Recently I read several books and many articles on Business as Mission and related themes. My experience reveals the preceding is one of several debates about the proper meaning for the phrase. Nobody knows which connotation will win out, but various camps stake their claim and critique others who will use the phrase with different nuances.

Some of the struggles over this matter become evident when you read the Lausanne Occasional Paper (LOP) No. 59. This was the outgrowth of more than 70 practitioners of BAM: http://www.businessasmission.com/fileadmin/user_upload/Documents/Lausanne_Occasional_Paper_on_Business_as_Mission.pdf. This group had difficulty coming to consensus on what the definition of BAM should be, reflecting the context to which Justin’s blog alludes.

Justin’s blog is worded in a careful and measured way, but the title sets the tone for what is encountered in the subsequent comments. Evidence of at least two camps emerges in the discussion and exhibit significant passion for their divergent views. How do we emphasize the need for BAM in the 10/40 window without rebuilding a barrier that is similar to the sacred/secular?

“Words don’t mean things, people do!” Maybe this phrase sticks because it conveys an experiential truth. We want specificity when it bolsters our argument. We demand general meanings when they fit better with our position.

So what? Since this is my blog I believe I need to tell you my understanding of this matter. I tend to use the phrase in both manners, depending on my audience and my purpose, but my usage leans more heavily toward reserving BAM for cross-cultural purposes.

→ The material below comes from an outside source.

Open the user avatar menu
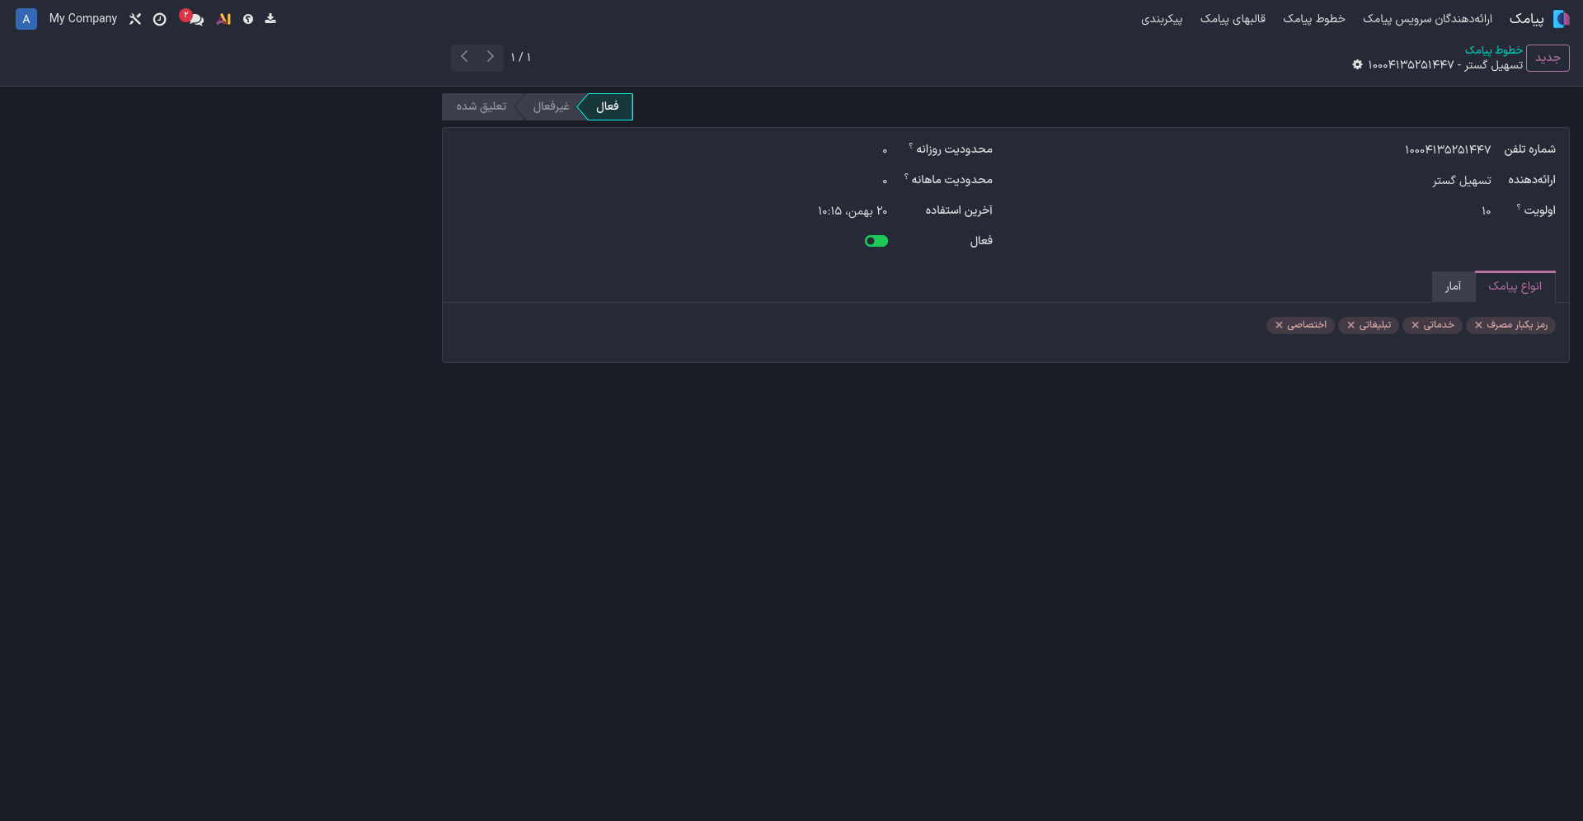The width and height of the screenshot is (1583, 821). [x=26, y=19]
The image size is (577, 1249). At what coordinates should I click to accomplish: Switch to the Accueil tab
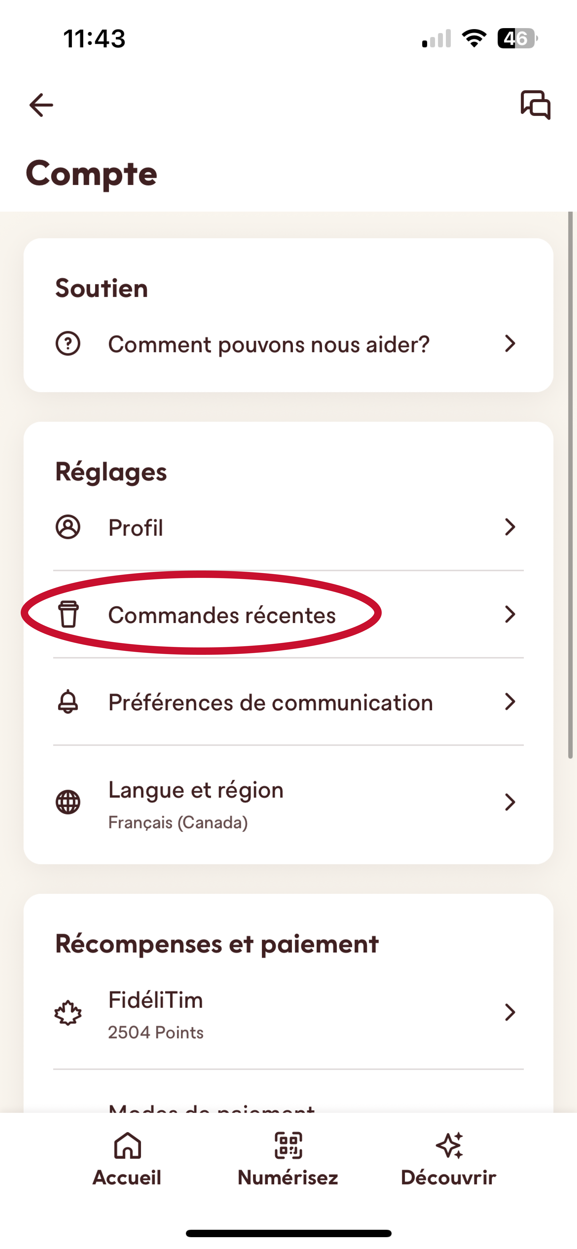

If I am attempting to get a local business person to be more intentional and strategic in spreading the Kingdom through work, I will talk about BAM in local terms. But even then I will usually plant a seed regarding the need to learn to do that here with an eye for taking it to a restricted-access country. It is too easy for us to use reaching the lost near neighbors as an excuse for not going to the places where people have little or no Jesus options. The ways money and missionaries continue to be deployed highlights this problem. The greatest concentrations of lost people get less than a nickel out of every $100.00 allocated for missions. Will we repeat this with our use of BAM? The staggering needs of the 10/40 window cry out for more of our attention, money and manpower. Would it be such a terrible thing if every BAM practitioner had to look toward the 10/40 window? Would that stop them from reaching near-neighbor people and building Kingdom businesses in the West as preparation for going to places with greater needs? I prefer to use BAM in the more restricted sense of reaching people in the 10/40 window. If others will not allow such, then another way has to be found to mobilize and equip ever larger numbers of business people to use their God-glorifying business skills to reach the lost in the places where there are so many who are lost!

If we have to coin a new phrase such as Business as Cross-Cultural Mission (BACCM), so be it. If we have to tag it 10/40 BAM, so be it. But be sure our fear of building another wall does not perpetuate our old blind spot—too many of our resources stay here rather than being leveraged to the lost there!